Constantin Alexandrakis, Deux fois né

Constantin Alexandrakis © Francesca Mantovani

Si Deux fois né parvient à livrer les doutes, les affres et les crises tout en pudeur, sans pathos ni grandes phrases, c’est grâce à un style original, compulsif, et terriblement drôle jouant souvent de l’énumération. Les parenthèses s’ouvrent et s’accumulent pour ne se refermer que quelques pages plus loin, et les « j’y reviendrai » ponctuent le texte sans que parfois l’auteur « n’y revienne », traduisant ainsi la curiosité effrénée de la plume. Sans ironie ni cynisme, l’ouvrage contourne les stéréotypes du genre pour décrire de façon naturellement loufoque. Et le lecteur d’écarquiller les yeux devant l’accumulation d’absurde, sans moquerie ni amertume. Le réel est de guingois et le narrateur s’approprie les préceptes des Anciens et autres vertiges Youtubiens pour survivre à ce terrible constat. Sans oublier la rage, parfois : « L’envie d’avaler du désherbant […] De traverser les murs. D’arracher mon parquet. De broyer-mort mon téléphone portable d’une seule main. […] De traverser la ville comme une boule de haine et d’incompréhension, distribuant des balles dans le crânes comme des bons points, hurlant J’COMPRENDS PAS POURQUOI J’COMPRENDS PAS, derrière moi une montagne de cadavres en strings multicolores. »

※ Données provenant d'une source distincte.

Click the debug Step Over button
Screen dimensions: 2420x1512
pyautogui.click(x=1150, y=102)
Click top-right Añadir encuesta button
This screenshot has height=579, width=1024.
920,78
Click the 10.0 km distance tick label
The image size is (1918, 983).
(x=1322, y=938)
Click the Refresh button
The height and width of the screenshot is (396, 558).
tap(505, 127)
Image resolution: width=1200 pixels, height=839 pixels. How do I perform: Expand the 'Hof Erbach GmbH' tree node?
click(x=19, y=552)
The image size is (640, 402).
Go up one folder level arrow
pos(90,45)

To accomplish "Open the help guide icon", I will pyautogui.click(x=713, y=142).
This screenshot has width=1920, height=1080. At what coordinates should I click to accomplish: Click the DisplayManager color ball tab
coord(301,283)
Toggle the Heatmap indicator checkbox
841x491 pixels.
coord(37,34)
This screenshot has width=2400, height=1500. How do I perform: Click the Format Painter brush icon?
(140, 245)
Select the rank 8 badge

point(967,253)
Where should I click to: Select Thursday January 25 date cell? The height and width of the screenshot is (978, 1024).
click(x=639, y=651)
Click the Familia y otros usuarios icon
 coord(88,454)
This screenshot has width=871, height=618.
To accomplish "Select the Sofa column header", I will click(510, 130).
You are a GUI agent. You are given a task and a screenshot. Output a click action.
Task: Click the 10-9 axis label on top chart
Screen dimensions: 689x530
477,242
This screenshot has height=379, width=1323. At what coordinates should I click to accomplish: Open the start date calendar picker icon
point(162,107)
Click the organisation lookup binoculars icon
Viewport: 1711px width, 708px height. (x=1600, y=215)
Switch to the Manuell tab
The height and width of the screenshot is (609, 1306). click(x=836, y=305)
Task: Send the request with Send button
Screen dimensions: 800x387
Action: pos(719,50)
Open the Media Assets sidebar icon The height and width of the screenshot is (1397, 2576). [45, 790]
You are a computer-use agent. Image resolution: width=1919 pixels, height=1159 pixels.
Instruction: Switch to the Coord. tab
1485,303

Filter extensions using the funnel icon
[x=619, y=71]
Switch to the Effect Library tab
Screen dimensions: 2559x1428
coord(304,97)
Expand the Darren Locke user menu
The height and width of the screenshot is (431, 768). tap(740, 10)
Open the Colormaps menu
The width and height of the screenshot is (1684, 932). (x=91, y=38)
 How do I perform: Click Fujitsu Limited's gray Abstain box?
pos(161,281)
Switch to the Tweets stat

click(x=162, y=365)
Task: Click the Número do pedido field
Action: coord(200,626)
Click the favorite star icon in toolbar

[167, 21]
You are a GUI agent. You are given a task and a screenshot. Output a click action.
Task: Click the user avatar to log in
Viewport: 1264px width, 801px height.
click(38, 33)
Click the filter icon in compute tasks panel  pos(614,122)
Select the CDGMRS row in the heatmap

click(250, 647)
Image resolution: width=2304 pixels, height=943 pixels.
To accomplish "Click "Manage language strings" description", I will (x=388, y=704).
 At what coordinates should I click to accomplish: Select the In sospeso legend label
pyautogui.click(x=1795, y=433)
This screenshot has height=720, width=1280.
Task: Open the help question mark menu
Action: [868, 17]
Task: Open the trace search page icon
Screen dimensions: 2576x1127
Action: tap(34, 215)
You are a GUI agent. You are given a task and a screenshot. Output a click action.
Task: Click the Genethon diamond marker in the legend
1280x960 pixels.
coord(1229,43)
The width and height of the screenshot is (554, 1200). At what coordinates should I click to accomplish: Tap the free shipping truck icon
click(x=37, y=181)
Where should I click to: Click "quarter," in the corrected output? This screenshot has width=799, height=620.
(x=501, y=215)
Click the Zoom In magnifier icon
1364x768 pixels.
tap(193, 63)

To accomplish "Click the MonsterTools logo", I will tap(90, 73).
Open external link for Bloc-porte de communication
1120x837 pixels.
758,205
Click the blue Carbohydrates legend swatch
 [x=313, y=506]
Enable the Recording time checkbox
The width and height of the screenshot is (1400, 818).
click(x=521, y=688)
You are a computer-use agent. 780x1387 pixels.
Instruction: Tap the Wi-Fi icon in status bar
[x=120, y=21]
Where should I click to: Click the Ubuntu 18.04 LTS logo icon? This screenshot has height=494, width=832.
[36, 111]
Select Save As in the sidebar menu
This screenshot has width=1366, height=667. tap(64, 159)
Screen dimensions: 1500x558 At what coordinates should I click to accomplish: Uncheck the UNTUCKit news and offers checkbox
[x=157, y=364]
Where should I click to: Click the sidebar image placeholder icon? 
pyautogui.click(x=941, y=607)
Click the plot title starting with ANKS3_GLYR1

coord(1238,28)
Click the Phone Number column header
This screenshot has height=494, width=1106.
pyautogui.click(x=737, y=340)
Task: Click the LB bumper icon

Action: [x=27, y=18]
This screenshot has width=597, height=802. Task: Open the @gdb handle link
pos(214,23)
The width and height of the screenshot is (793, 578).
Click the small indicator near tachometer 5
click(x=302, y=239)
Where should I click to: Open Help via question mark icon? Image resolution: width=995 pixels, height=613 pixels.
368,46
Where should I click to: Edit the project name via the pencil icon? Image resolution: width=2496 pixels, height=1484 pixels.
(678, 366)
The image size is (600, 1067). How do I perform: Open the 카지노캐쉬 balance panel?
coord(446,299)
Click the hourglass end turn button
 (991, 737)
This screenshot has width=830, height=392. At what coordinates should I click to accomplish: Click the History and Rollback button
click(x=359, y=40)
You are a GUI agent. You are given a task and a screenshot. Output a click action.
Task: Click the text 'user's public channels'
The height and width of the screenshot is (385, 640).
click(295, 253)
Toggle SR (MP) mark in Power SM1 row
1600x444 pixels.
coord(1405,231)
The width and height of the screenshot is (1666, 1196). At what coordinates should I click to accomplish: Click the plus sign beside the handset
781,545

Peu importe finalement que le Géniteur le soit ou non. « J’ai parcouru la Grèce en criant mon nom […] j’ai dit, je suis le décepteur, fils d’un gnome boîteux-vicelard et d’une elfe infâme obsédée de la métamorphose. Et le monde m’a répondu, espèce de bâtard, plus qu’accepté tu veux être choisi, tu t’appelles Dionysos ». Celui dont le nom signifie « deux fois né ». L’objet du livre n’est pas le résultat du test ADN, mais le cheminement sinueux comme les « plis du serpent » qui figurent la mètis grecque, ou comme les visions sous peyotl d’un narrateur halluciné par son histoire, ce cheminement risqué vers le centre de soi.